Your task is to return, word for word, only the lines from the line with "This screenshot has" through the close of the data. Exclude all pictures.

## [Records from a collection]
=======

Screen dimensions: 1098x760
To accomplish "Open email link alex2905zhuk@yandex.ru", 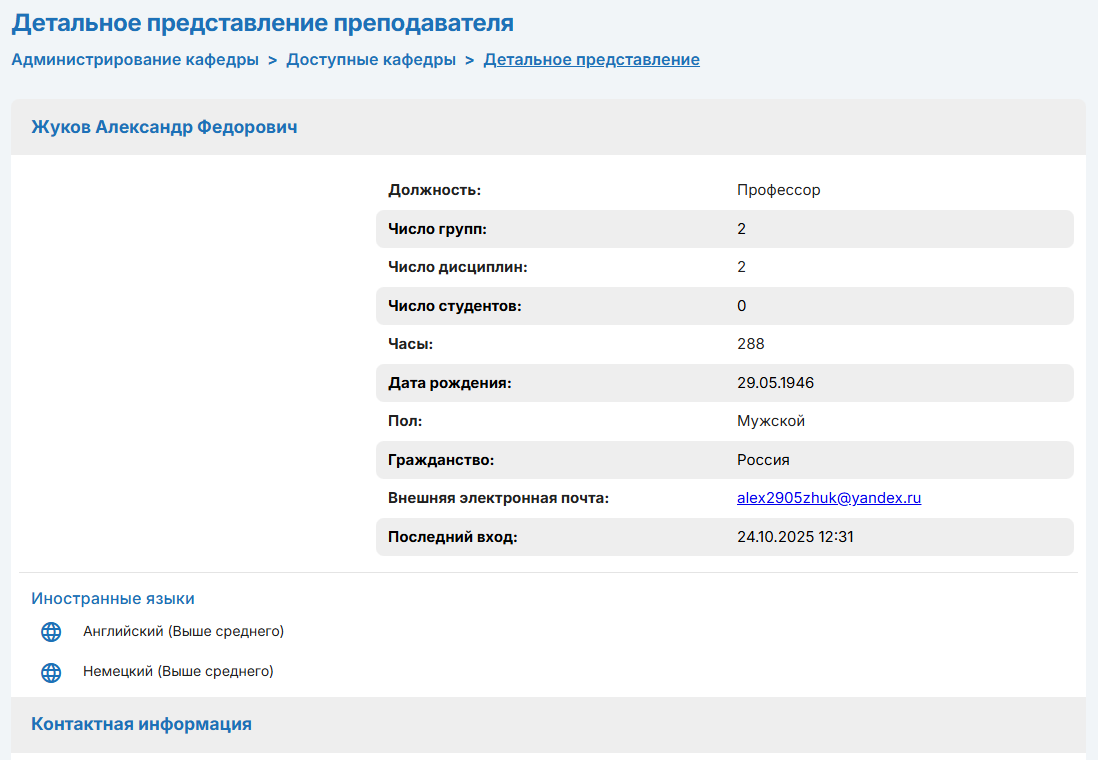I will click(829, 498).
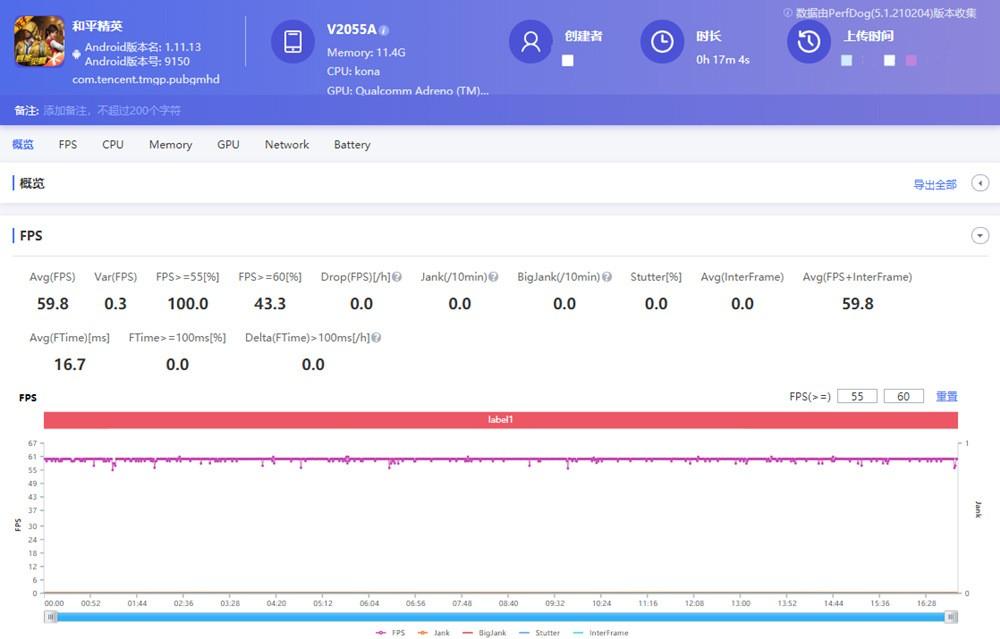
Task: Click 导出全部 export all link
Action: [935, 185]
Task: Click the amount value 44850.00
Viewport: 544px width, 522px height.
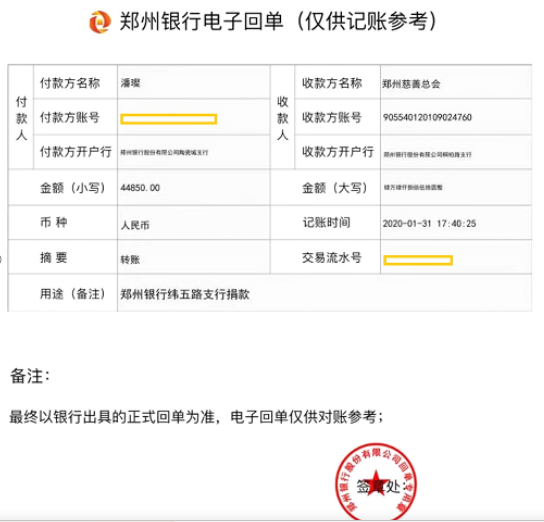Action: point(140,188)
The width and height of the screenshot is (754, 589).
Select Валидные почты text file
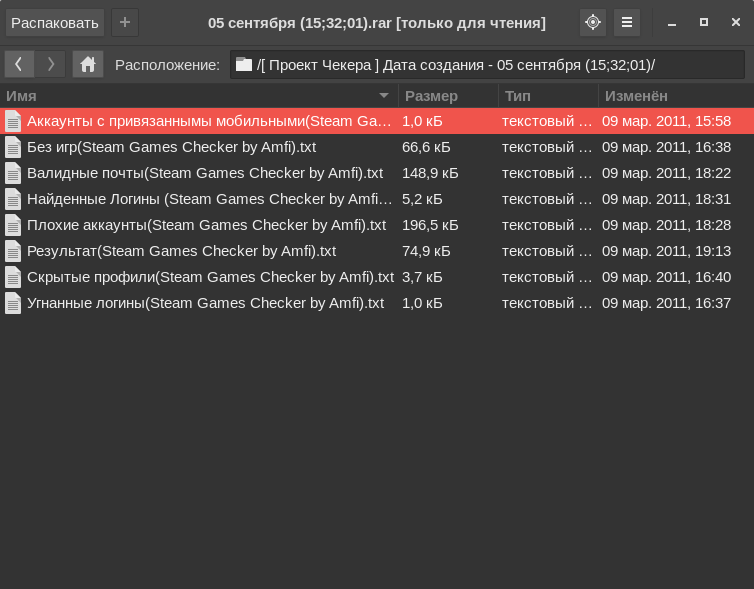coord(204,173)
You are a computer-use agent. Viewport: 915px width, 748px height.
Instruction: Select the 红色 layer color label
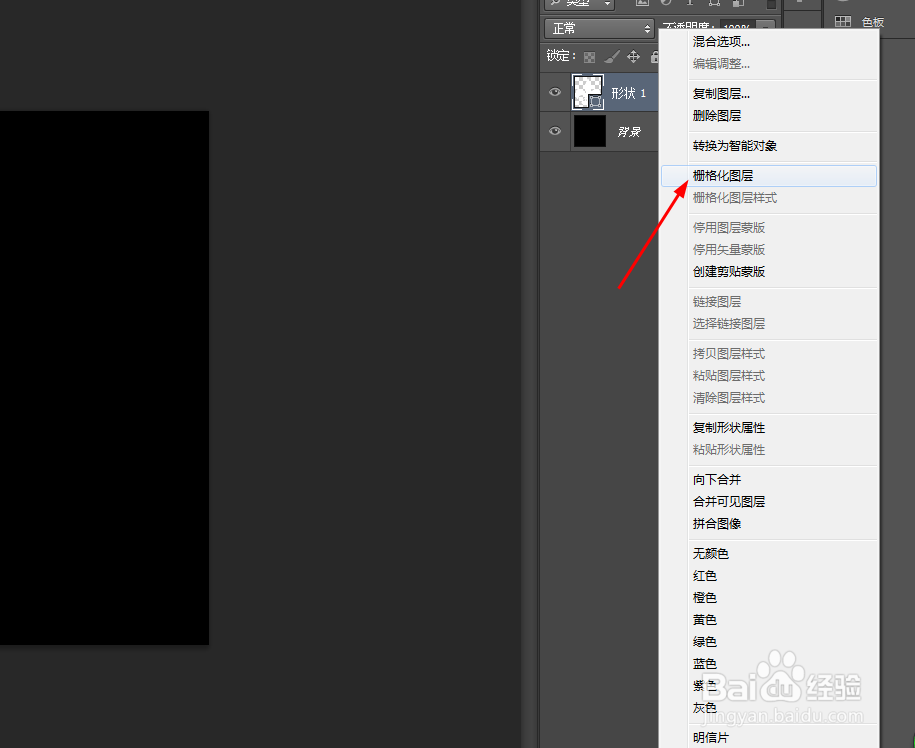(x=704, y=575)
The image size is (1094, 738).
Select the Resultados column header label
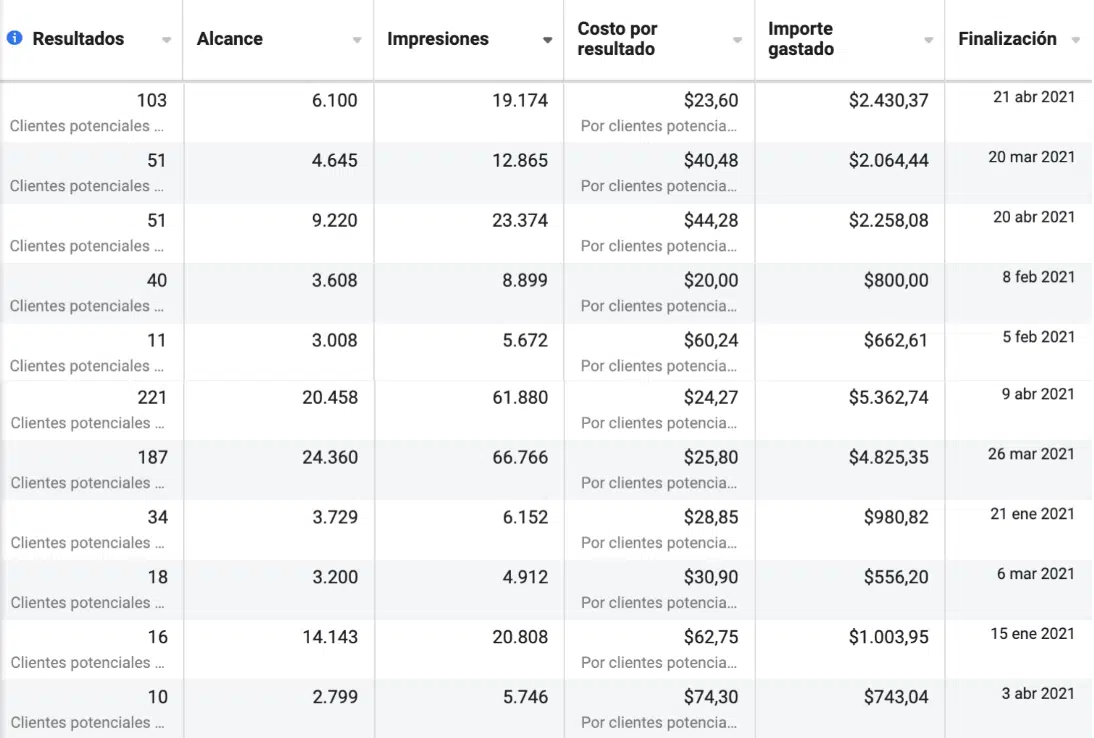78,39

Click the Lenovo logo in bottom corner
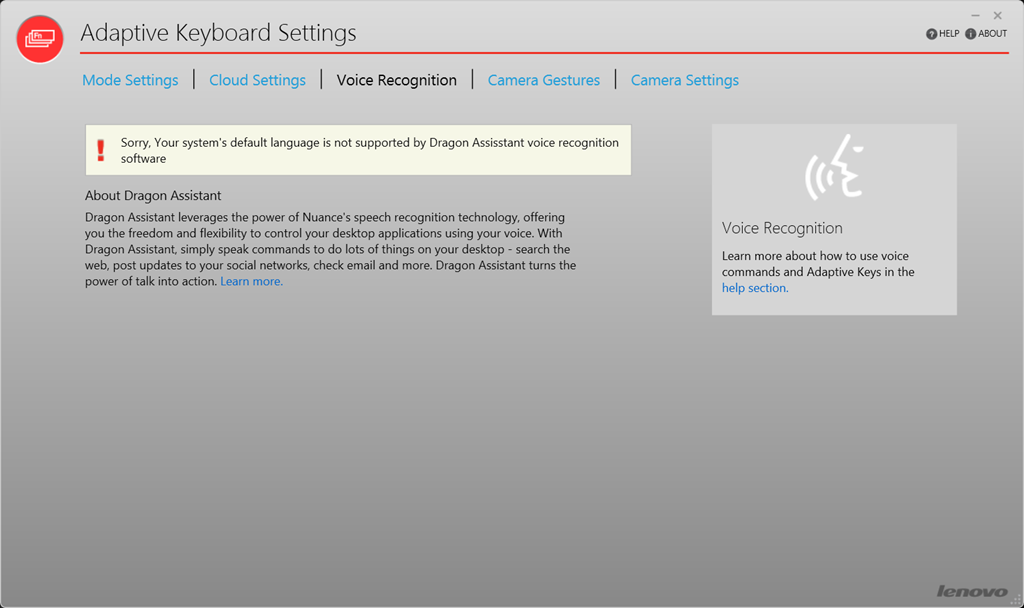point(971,591)
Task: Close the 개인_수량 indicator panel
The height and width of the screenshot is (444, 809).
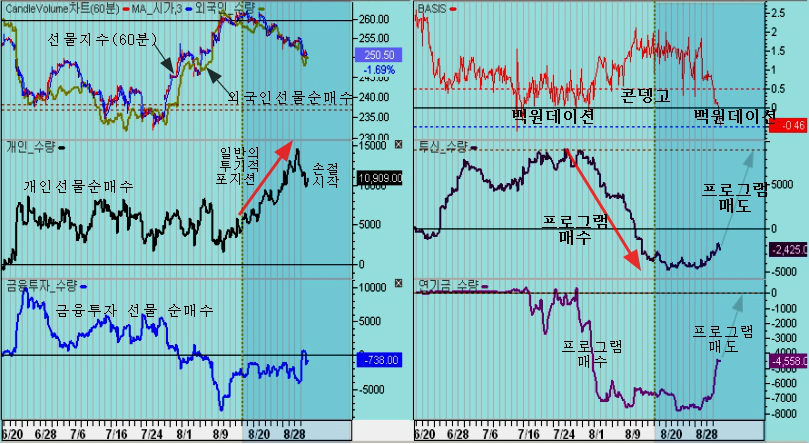Action: [398, 144]
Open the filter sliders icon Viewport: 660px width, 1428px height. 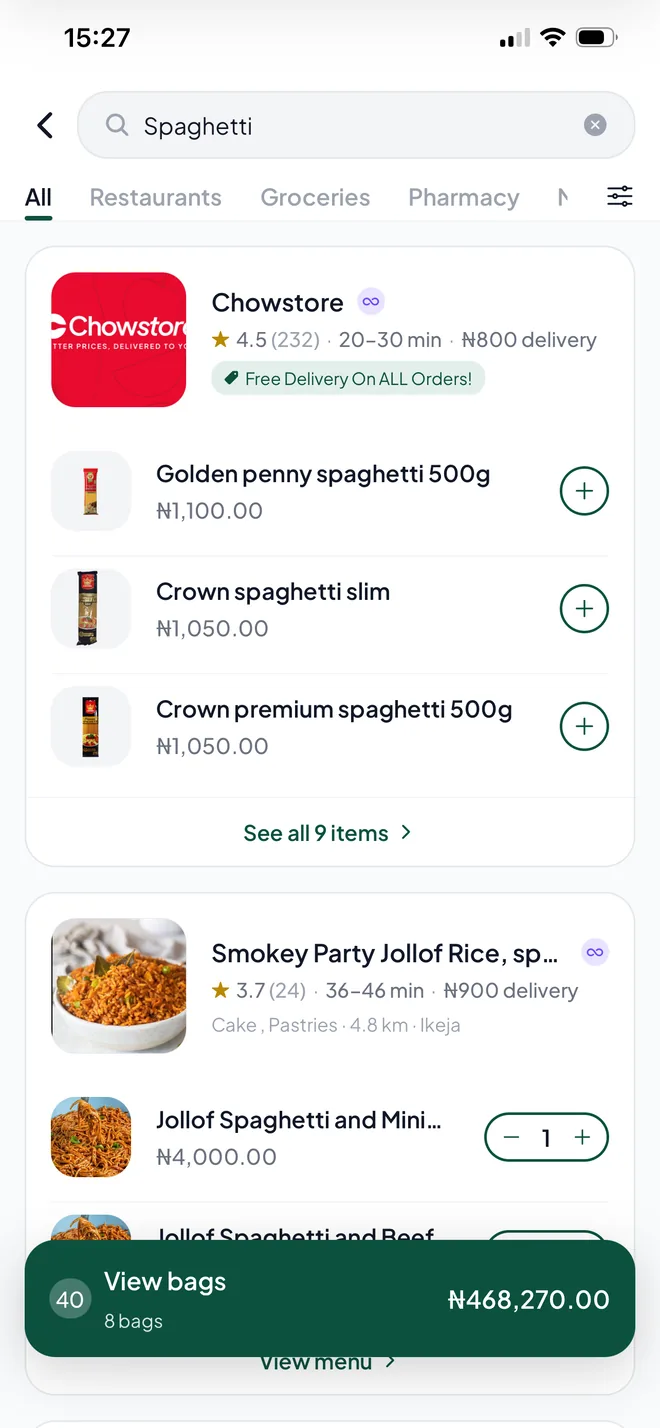(620, 197)
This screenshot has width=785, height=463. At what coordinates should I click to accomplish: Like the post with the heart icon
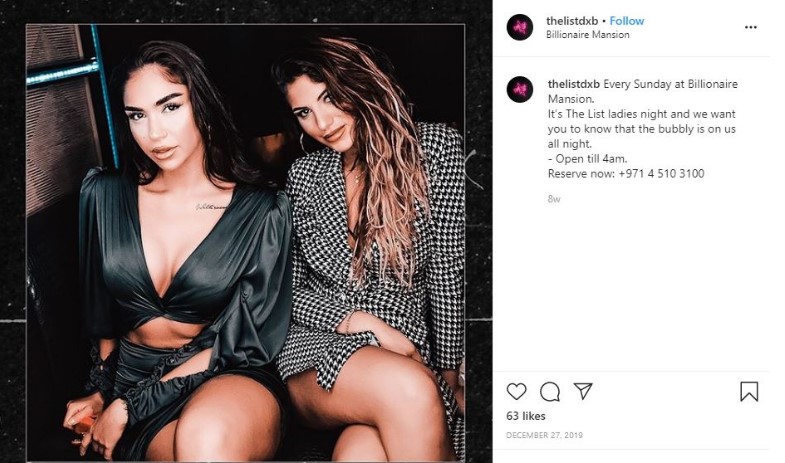coord(516,391)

=======

## [ANSWER BOX]
This screenshot has width=785, height=463. At what coordinates should I click to accomplish: Like the post with the heart icon
coord(516,391)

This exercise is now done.